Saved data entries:
◆ ◆ ◆ ◆ ◆
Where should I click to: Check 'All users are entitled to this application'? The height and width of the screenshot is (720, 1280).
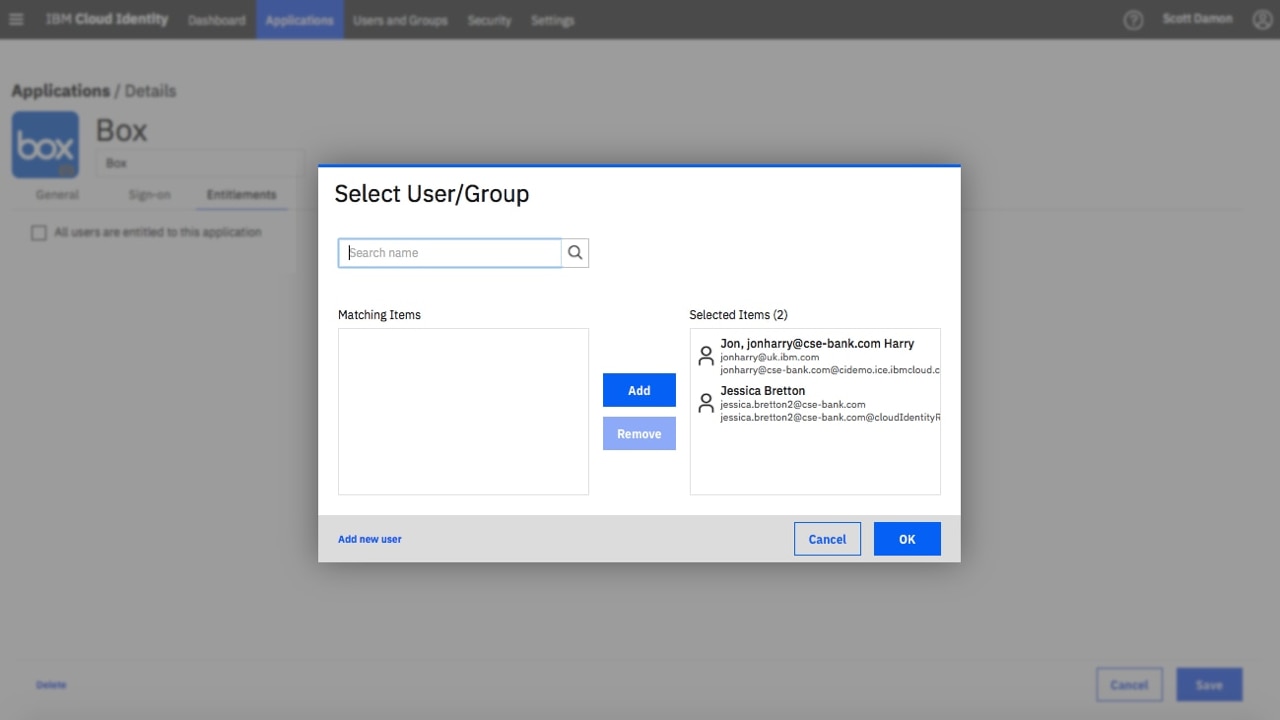[38, 232]
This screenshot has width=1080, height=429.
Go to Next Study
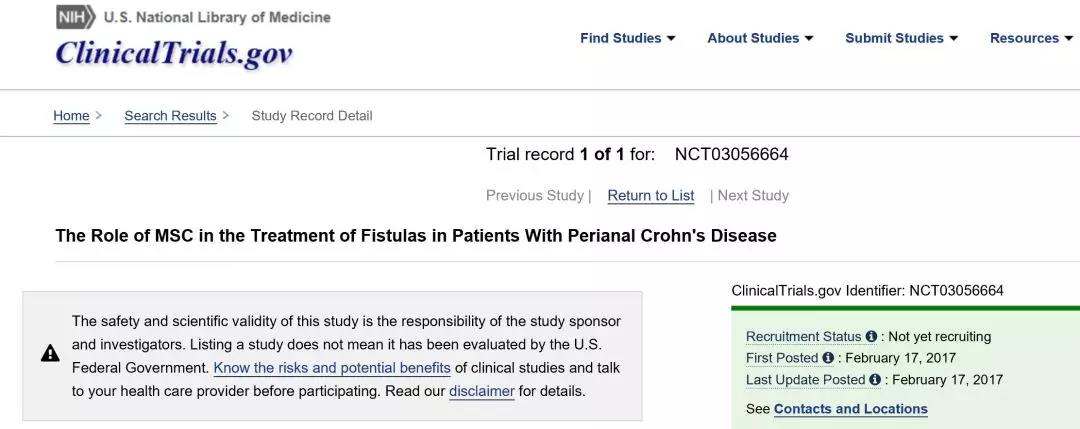click(753, 196)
◆ ◆ ◆ ◆ ◆
> _Task_
Repeat the records above verbatim. Include none of the pictures.

> _Response to this exercise_
Where should I click to: Check 'All users are entitled to this application'? The height and width of the screenshot is (720, 1280).
[38, 232]
This screenshot has width=1080, height=429.
Go to Next Study
click(753, 196)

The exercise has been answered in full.